Q: how do peers communicate / find each other?

Q: what prevents a bad peer from modifying an existing block?

Q: what if two nodes disagree on the validity of a transaction?
   (slight implementation differences between software versions)

Q: 10 minutes is annoying; could it be made much shorter?

Q: are transactions anonymous?  pseudonymous?  analogy: IP addresses.

Q: can bitcoins be stolen?

Q: if I steal bitcoins, is it safe to spend them?

Q: what can adversary do with a majority of CPU power in the world?
   can double-spend
   cannot steal others' bitcoins
   can prevent xaction from entering chain
   can revert past xactions (by building longer chain from before that block)

Q: how rich are you likely to get with one machine mining?

Q: if more people (CPUs) mine, will that create new bitcoin faster?
   important use of block timestamps: control difficulty (hash target)

Q: why mine at all? why not start with a fixed number of coins?

Q: why does it make sense for the mining reward to decrease with time?

Q: is it a problem that there will be a fixed number of coins?

Q: what if the real economy grows (or shrinks)?

Q: why do bitcoins have value?
   e.g., 1 BTC appears to be around US$242 on may 12th 2015.

Q: will we still need banks, credit cards, &c?
   today, dollar bills are only a small fraction of total money
   same may be true of bitcoin
   so properties of bitcoin (anonymity &c) may not be very important

Q: what are the benefits of banks, credit cards, &c?
   disputes (Z takes payment and does not give hamburger to Y)
   loss / recovery (user cannot find their private key)
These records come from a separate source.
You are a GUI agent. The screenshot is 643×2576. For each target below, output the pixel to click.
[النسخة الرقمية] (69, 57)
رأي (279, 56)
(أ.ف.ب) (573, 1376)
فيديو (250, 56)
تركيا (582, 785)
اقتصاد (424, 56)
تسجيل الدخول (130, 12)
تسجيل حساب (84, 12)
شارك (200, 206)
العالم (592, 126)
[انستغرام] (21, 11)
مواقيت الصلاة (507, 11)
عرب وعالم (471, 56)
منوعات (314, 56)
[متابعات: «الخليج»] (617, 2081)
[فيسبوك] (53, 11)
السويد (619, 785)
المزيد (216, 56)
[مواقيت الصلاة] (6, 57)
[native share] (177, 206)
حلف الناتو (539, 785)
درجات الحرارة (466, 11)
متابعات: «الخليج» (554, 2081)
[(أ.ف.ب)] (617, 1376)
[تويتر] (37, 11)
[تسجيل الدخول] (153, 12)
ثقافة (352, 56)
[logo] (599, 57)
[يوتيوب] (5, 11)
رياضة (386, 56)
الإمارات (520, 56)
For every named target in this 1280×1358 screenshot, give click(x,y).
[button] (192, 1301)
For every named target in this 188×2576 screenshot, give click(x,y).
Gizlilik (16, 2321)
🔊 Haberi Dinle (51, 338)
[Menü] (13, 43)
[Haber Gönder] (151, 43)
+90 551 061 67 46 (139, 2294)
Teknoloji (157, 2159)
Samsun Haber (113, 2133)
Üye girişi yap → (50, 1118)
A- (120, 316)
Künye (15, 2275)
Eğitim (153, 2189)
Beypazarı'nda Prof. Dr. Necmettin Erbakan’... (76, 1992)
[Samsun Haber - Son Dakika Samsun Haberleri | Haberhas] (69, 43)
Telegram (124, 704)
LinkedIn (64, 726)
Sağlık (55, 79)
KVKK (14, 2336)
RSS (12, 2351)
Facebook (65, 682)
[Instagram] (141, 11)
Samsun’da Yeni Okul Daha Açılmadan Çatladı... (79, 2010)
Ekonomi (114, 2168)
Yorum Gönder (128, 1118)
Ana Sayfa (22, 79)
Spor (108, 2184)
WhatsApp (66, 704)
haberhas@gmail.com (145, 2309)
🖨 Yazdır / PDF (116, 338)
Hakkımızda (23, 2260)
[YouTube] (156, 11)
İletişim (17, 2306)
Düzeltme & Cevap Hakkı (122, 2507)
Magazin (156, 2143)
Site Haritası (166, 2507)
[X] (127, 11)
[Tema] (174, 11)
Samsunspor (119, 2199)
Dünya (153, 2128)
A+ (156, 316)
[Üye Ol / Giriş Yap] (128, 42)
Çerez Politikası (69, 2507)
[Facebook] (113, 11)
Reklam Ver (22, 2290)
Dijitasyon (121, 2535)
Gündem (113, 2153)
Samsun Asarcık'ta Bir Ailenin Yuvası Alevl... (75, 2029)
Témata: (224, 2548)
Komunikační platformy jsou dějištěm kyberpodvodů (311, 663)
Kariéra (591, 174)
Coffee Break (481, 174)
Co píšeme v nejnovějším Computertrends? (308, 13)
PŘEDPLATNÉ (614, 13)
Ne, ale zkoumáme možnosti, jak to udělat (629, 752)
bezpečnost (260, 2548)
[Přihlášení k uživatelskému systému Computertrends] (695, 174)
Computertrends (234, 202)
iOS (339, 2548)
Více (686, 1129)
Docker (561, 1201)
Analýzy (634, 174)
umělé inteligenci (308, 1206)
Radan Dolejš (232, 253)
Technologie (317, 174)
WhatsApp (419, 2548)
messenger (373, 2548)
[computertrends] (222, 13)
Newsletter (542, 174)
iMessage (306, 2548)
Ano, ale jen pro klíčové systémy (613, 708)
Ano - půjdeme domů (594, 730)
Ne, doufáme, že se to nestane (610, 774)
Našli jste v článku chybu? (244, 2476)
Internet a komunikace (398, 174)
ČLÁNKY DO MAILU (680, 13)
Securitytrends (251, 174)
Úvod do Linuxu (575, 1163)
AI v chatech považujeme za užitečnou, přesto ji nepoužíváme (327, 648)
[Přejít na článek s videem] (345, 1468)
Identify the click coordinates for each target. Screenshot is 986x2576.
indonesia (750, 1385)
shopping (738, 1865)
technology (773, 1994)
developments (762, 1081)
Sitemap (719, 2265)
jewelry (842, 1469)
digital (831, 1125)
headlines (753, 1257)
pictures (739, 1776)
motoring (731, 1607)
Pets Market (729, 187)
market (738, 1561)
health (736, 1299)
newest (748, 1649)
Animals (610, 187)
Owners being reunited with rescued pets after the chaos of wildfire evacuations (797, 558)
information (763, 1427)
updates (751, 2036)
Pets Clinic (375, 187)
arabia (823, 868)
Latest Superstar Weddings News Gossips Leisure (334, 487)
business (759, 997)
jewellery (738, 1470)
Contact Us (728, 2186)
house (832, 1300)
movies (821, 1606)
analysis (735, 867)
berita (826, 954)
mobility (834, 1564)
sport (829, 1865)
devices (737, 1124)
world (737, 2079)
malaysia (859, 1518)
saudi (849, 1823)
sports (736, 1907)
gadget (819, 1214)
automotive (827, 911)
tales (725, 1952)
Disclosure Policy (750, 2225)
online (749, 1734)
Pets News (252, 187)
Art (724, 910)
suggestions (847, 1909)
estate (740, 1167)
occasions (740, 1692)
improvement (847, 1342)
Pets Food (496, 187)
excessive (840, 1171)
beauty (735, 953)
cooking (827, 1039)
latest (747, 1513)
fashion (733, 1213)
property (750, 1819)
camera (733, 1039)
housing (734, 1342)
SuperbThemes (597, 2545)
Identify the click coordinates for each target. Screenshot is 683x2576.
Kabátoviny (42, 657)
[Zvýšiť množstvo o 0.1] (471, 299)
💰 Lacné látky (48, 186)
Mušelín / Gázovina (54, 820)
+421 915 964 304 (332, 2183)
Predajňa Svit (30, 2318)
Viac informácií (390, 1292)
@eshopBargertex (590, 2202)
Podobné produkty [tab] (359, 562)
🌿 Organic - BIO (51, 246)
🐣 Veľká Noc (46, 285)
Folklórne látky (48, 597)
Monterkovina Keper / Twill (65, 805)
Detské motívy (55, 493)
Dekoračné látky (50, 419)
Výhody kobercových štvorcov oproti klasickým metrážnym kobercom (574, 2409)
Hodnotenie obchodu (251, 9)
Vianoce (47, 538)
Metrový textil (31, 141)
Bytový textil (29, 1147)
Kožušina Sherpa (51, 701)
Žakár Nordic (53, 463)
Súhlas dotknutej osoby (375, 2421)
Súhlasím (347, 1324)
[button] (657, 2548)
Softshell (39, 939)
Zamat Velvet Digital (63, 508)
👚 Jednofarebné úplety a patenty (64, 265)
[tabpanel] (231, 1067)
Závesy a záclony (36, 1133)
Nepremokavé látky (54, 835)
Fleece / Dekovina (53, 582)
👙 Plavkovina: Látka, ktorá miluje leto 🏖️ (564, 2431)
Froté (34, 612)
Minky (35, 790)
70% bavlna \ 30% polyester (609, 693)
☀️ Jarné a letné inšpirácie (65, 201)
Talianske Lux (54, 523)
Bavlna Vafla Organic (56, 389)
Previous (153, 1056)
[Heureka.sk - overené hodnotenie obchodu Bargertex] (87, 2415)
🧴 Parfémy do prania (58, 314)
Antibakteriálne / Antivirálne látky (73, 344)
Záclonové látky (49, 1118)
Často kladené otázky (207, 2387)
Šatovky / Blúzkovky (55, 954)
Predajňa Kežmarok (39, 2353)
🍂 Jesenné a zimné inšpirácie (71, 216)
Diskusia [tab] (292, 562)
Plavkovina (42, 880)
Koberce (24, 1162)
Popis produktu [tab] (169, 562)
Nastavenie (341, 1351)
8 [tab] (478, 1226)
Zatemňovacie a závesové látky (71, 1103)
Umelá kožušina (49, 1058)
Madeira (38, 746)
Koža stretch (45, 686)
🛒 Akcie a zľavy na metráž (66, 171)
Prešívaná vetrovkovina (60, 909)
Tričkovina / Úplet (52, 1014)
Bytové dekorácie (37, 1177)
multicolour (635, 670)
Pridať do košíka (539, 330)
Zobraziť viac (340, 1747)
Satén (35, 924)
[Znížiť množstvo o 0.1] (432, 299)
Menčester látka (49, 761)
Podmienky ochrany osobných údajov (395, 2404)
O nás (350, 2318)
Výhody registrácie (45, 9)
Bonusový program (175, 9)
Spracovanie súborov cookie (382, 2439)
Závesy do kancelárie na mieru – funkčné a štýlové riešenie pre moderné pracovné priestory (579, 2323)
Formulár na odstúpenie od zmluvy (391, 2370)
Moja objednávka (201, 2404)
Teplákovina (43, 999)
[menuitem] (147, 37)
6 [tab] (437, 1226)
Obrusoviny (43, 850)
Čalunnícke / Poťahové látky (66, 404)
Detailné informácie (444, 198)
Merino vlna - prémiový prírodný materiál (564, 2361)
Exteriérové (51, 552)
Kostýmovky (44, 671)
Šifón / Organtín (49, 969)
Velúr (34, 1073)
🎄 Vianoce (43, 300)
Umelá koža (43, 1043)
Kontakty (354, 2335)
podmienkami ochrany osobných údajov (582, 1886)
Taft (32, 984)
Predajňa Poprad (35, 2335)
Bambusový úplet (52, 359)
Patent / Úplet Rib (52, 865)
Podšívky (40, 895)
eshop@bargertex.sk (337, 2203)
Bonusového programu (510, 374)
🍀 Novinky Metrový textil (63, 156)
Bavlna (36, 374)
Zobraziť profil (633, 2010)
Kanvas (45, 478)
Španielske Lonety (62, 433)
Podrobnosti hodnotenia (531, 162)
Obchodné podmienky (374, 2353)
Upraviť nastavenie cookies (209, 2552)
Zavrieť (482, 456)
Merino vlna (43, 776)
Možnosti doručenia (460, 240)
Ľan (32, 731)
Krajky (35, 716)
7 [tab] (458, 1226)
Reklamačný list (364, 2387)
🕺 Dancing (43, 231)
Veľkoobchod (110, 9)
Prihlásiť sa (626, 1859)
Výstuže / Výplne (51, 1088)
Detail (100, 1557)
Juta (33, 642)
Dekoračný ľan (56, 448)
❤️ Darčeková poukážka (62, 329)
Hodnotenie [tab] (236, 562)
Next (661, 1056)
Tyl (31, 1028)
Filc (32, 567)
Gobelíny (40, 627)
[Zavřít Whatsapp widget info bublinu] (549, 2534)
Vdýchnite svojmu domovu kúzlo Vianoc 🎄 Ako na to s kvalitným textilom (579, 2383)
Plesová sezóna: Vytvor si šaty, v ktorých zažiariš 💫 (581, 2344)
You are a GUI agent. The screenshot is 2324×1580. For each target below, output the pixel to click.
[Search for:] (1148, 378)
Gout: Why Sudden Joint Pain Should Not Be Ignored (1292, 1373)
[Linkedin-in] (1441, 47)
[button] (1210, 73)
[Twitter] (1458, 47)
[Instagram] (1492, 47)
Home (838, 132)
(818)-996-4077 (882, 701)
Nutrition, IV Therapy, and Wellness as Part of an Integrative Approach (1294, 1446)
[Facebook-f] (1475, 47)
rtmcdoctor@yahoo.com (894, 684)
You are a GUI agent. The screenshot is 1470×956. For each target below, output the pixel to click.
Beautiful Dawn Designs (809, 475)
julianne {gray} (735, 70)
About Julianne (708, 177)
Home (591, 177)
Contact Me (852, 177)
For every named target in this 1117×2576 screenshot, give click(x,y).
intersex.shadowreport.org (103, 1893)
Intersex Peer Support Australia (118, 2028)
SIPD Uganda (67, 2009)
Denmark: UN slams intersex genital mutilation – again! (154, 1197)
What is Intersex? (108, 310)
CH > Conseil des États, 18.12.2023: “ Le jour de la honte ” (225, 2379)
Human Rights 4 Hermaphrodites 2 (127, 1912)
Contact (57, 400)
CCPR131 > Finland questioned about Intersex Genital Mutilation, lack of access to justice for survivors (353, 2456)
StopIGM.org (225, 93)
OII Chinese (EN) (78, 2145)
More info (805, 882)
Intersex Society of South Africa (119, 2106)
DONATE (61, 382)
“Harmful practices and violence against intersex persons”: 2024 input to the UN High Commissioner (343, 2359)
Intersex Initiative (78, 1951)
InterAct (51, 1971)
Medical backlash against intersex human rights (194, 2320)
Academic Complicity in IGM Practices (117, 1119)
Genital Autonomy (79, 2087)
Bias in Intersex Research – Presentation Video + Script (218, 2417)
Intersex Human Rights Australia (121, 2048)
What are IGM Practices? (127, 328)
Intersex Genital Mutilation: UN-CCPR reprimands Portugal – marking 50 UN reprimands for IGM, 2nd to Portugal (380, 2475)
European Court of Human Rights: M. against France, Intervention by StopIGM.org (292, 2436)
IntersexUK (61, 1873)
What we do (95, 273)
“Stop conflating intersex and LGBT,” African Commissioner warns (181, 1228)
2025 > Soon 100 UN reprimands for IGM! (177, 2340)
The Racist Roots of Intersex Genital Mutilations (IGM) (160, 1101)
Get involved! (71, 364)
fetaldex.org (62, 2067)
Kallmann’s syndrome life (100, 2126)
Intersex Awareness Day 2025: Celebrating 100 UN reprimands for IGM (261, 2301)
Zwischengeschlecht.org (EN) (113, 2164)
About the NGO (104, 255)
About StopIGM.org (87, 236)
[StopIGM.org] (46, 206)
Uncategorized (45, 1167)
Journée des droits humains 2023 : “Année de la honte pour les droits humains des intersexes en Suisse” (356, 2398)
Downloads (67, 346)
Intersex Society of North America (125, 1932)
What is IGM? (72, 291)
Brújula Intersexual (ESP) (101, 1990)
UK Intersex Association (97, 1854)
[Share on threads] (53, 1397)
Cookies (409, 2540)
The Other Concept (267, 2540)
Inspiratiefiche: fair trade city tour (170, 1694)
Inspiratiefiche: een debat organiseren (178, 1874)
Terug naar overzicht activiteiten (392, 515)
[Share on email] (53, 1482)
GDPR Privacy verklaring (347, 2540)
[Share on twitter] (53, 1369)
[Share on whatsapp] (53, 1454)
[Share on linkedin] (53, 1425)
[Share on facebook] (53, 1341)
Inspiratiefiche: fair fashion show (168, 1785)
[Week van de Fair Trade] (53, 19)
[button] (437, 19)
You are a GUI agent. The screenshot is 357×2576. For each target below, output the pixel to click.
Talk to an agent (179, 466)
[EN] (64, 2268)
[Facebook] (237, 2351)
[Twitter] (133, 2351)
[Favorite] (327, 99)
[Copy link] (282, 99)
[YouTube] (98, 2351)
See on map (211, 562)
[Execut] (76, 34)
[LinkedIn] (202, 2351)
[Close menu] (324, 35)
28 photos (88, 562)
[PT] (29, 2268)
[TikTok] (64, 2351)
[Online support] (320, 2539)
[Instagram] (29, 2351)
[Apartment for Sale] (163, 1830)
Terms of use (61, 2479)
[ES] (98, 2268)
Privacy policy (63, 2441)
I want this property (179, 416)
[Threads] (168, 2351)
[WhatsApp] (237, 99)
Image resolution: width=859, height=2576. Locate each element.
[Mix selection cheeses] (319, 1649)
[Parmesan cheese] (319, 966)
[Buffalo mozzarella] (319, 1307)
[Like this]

Q: will bitcoin scale well?
   as transaction rate increases?
     claim CPU limits to 4,000 tps (signature checks)
     more than Visa but less than cash
   as block chain length increases?
     do you ever need to look at very old blocks?
     do you ever need to xfer the whole block chain?
     merkle tree: block headers vs txn data.

key idea: block chain
  public ledger is a great idea
  decentralization might be good
  mining seems imperfect, but does avoid centralized trust
  tieing ledger to new currency seems bad